Die Spannungen auf See nahmen in den vergangenen Tagen weiter zu. Das US-Zentralkommando meldete am Sonntag, zwei iranische Angriffs-Drohnen abgeschossen zu haben, die das internationale Schifffahrtsaufkommen in Hormus bedroht hätten. Das geschah nach einem Angriff mit sechs ballistischen Raketen auf Bahrain und Kuwait. Diese Raketen wurden abgefangen, woraufhin die USA iranische Radarinstallationen an der Küste angriffen.
Auch auf dem europäischen Gasmarkt war die Unruhe spürbar. Der Gaspreis stieg am Montag, da ein lang andauernder Konflikt die weltweite Ausfuhr von Flüssigerdgas beeinträchtigen könnte. Das trifft Europa zu einem empfindlichen Zeitpunkt, da es gerade dabei ist, die Gasreserven für den Winter aufzufüllen.
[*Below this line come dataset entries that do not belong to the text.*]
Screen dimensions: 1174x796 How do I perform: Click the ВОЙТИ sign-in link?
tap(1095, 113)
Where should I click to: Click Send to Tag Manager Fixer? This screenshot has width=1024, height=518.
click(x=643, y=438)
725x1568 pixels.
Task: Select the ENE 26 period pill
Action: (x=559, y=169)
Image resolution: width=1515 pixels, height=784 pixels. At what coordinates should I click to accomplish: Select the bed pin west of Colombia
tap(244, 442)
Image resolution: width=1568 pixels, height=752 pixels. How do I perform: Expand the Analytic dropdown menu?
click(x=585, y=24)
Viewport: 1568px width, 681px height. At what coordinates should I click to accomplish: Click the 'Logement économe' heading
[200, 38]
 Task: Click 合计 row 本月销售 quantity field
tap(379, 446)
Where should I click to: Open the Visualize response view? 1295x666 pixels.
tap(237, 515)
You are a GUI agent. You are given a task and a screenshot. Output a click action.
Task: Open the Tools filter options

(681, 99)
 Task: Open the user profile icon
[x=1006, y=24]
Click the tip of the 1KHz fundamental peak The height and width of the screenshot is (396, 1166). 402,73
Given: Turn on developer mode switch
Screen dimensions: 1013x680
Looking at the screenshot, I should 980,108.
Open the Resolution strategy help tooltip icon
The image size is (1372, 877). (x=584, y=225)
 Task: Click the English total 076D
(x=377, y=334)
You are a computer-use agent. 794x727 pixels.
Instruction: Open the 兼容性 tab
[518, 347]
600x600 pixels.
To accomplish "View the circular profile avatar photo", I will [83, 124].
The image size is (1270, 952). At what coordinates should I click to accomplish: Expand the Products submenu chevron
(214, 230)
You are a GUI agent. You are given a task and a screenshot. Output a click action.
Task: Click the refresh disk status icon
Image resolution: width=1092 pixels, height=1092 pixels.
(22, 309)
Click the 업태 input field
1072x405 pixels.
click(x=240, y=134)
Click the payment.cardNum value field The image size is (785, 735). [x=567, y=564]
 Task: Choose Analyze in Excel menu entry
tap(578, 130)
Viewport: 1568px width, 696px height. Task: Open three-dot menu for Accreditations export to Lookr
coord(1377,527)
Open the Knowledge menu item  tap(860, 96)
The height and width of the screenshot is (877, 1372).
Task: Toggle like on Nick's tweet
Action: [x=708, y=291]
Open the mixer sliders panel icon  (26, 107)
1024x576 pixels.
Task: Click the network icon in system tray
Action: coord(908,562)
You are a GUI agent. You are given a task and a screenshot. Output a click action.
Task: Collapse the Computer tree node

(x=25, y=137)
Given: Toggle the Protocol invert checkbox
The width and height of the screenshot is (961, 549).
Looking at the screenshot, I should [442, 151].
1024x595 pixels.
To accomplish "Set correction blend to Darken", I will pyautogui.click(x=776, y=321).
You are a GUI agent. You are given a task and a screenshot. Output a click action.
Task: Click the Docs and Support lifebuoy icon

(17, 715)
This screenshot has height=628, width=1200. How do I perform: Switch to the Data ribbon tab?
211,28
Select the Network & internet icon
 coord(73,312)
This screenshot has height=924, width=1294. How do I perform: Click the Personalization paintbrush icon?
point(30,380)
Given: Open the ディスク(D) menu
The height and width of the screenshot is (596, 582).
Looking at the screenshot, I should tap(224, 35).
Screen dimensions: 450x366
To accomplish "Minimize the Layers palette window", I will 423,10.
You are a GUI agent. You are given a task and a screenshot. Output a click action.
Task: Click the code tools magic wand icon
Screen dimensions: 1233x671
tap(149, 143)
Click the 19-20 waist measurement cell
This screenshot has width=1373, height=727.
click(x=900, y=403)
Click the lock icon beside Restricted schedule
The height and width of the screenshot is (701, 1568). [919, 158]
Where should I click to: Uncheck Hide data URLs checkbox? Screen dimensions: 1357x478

„Der Markt hat unterschätzt, wie weit die beteiligten Parteien noch auseinanderliegen“, sagt Haris Khurshid von Karobaar Capital. Seiner Meinung nach pendelt der Ölpreis ständig zwischen der Hoffnung auf eine Einigung und der harten Realität, dass keine der beiden Parteien wirklich ihre Position geändert hat. „Sobald der Optimismus den Fakten zu weit voraus ist, steigt der Ölpreis wieder an.“
Selbst wenn Washington und Teheran ein Abkommen erzielen, bedeutet das noch nicht, dass sich die Ölversorgung sofort normalisiert. Die Folgen des Konflikts sind inzwischen zu groß geworden.
So müssen zunächst die Seeminen in der Straße von Hormus geräumt werden, bevor der Schiffsverkehr vollständig wieder aufgenommen werden kann. Zudem kann es Monate dauern, bis stillgelegte Ölfelder wieder mit voller Kapazität arbeiten. Auch die durch Raketen- und Drohnenangriffe verursachten Schäden an Energieanlagen müssen erst behoben werden.
Gleichzeitig bestehen weiterhin wichtige politische Hürden. Ein Hauptstreitpunkt ist die Lage im Libanon. Iran fordert, dass es auch dort zu einem Waffenstillstand zwischen Israel und der Hisbollah kommt, bevor eine breitere Einigung mit den Vereinigten Staaten möglich ist. Ein Berater des iranischen obersten Führers Ayatollah Ali Khamenei formulierte es kürzlich gegenüber CNN knapp: „Der Ball liegt jetzt bei Trump.“
Trump selbst ließ in einem Interview mit der Financial Times wenig Zweifel darüber, wer seiner Meinung nach das Sagen hat. Der amerikanische Präsident sagte, Premierminister Benjamin Netanyahu werde sich einer möglichen Einigung zwischen Washington und Teheran beugen müssen. „Ich bestimme, was passiert. Ich bestimme alles“, so Trump. Seiner Meinung nach habe Netanyahu letztlich kein entscheidendes Mitspracherecht.
Unterdessen versucht das Ölkartell OPEC+ den Markt zu beruhigen. Die Allianz stimmte einer neuen Erhöhung der Produktion für Juli zu, was 188.000 zusätzliche Barrel pro Tag bedeutet. Dennoch fragen sich Analysten, wie viel Effekt das tatsächlich haben wird. Solange die Exporte aus dem Persischen Golf gestört bleiben, können viele Produzenten diese zusätzliche Kapazität kaum nutzen.